The Reserve Bank of New Zealand meets on November 23 (local time). The current cash rate is 3.5%.
Reuters polling shows:
- 15 or 23 surveyed expect the Bank to raise its key rate 75 bps to 4.25%
- 8 said 50 bps
- a majority expect to see the rate to 4.75% by end-March
The main points the Reserve Bank of New Zealand is looking at:
- inflation in NZ is at 7.20%, well above the Reserve Bank of New Zealand's (RBNZ) target range of 1-3%
- The jobs market is tight
Comments from the Reuters report:
- "To mash up the words of an American philosopher: when inflation's out the band, Gov, hike it like it's hot. Inflation pressures have appeared to heat up...to the point that we and most forecasters expect the RBNZ will step up the pace of hikes to a 75 bp move on Wednesday," said Nick Tuffley, chief economist at ASB. Tuffley added part of the reason for stepping up the pace now is that the RBNZ's next policy decision is not due for another three months.
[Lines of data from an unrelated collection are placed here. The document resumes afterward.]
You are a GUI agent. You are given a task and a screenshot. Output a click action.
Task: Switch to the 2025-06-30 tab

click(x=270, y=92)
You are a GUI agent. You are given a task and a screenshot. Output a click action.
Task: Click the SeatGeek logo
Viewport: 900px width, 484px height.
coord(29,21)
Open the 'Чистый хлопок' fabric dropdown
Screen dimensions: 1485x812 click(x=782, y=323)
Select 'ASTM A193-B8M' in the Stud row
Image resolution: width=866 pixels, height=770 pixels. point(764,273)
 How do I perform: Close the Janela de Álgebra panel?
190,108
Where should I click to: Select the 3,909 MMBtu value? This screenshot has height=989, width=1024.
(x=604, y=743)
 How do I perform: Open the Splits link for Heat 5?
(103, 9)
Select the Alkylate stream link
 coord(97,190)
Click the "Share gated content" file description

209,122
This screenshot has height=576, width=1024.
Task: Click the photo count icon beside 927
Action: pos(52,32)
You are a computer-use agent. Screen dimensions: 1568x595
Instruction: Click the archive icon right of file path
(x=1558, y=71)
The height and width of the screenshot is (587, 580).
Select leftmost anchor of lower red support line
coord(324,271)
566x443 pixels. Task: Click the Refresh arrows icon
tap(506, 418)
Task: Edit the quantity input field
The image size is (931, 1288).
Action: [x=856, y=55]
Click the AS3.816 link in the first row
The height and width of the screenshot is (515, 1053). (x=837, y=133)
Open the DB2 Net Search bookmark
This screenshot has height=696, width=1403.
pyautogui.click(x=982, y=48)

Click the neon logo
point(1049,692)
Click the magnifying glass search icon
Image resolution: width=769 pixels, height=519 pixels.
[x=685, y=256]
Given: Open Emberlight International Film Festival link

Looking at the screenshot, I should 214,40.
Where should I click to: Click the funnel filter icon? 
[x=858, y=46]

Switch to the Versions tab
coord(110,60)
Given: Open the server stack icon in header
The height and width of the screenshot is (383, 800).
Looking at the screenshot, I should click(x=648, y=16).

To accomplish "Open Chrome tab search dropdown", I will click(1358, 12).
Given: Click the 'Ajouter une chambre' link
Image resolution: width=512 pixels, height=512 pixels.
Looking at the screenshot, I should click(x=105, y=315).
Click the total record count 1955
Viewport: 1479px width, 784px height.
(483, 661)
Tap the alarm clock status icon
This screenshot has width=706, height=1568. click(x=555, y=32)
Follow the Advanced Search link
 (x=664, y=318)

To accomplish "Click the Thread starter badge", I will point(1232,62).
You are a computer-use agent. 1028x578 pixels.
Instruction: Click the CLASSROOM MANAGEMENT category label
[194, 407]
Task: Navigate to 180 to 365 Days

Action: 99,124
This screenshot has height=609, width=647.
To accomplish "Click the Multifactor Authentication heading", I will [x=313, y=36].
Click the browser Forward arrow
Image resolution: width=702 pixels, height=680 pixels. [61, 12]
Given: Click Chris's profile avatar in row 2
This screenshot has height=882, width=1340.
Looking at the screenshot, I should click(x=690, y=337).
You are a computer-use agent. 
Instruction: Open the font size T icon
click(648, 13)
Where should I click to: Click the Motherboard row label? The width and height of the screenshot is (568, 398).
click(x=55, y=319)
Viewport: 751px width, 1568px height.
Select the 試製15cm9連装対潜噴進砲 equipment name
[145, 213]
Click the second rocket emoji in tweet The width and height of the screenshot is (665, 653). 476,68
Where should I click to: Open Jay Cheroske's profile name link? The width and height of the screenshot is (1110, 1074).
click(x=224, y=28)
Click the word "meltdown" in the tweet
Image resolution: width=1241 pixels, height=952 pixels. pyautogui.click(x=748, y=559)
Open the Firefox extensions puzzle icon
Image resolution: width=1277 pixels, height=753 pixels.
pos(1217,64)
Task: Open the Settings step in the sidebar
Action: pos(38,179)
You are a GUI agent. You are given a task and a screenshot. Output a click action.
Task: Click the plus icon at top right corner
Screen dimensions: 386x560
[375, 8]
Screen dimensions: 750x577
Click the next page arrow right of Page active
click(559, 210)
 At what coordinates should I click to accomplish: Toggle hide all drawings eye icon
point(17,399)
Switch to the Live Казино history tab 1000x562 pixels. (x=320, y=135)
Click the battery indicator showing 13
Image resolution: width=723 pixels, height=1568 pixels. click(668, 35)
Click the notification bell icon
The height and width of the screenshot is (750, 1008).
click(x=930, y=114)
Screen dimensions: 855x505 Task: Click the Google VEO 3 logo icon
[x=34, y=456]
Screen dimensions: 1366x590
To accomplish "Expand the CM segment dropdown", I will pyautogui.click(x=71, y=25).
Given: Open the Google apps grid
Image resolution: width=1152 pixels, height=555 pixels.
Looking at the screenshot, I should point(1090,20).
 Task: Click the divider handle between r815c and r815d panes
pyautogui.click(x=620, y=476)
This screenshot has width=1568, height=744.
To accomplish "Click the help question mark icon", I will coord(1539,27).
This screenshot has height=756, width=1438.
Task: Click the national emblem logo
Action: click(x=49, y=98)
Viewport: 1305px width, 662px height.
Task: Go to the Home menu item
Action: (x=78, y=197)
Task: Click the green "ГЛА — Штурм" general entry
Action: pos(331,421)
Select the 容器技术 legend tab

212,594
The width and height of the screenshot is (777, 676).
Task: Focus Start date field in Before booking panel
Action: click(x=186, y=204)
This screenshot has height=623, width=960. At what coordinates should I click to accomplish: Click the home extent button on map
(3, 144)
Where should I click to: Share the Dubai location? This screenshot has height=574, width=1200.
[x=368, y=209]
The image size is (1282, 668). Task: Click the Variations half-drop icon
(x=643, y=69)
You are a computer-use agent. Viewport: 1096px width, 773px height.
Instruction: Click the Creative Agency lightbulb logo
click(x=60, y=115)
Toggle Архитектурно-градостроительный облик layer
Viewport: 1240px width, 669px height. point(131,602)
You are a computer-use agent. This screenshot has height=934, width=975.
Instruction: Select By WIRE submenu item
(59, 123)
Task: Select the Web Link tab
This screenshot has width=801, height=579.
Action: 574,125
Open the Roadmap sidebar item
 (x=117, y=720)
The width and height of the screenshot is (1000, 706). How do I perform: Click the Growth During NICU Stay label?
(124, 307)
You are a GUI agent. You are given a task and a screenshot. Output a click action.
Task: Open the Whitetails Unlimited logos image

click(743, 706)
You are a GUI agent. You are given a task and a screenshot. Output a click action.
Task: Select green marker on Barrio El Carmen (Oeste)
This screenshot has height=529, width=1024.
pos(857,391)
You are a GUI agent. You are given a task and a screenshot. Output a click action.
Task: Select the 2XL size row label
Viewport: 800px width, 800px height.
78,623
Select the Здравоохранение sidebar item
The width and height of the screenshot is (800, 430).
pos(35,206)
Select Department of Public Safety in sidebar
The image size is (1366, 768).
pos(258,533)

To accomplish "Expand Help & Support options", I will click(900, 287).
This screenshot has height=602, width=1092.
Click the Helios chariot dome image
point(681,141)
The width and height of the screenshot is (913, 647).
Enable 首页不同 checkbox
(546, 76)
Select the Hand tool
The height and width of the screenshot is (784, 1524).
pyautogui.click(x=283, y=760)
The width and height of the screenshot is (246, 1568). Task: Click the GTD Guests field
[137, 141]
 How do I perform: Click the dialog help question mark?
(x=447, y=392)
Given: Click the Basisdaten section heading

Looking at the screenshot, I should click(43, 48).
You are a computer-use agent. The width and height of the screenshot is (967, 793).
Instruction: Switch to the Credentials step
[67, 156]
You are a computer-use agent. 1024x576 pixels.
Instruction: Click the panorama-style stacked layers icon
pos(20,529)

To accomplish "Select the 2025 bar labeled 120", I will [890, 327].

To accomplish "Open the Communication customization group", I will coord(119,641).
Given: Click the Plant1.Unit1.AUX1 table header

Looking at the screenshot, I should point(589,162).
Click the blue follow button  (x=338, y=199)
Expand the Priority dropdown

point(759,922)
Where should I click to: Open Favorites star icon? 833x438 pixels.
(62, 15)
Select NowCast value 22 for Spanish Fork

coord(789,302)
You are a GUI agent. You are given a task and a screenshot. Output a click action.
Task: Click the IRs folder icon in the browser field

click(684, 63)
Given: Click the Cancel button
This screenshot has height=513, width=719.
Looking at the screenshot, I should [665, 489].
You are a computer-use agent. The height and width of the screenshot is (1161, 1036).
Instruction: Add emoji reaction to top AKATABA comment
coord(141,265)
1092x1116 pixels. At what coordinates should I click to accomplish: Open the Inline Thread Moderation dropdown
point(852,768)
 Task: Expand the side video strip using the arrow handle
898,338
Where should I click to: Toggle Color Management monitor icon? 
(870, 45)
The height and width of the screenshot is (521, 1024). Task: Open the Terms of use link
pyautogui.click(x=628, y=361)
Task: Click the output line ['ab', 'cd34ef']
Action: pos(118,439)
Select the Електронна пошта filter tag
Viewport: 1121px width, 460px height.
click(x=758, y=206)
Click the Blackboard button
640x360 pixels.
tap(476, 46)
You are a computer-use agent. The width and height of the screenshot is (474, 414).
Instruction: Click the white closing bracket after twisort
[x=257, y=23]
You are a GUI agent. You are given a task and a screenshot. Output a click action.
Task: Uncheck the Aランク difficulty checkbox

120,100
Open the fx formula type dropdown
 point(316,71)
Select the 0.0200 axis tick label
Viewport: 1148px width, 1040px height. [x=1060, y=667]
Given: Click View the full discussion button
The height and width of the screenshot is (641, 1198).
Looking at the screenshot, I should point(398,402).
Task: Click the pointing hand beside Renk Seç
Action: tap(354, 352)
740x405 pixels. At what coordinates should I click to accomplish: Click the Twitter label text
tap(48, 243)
- ANZ, ASB, Kiwi Bank, Bank of New Zealand and Westpac - expect a 75 bp hike on Wednesday
- "The RBNZ has already proven that it's not in the least afraid to go its own way, and the global tilt towards slower hikes is unlikely to play a significant part in the decision," noted Sharon Zollner, chief economist at ANZ. "We are forecasting the OCR to peak at 5.0%, via another 75 bp hike in February on a 'let's just get it done' basis. If data cools more rapidly than expected the RBNZ could well slow the pace at that point."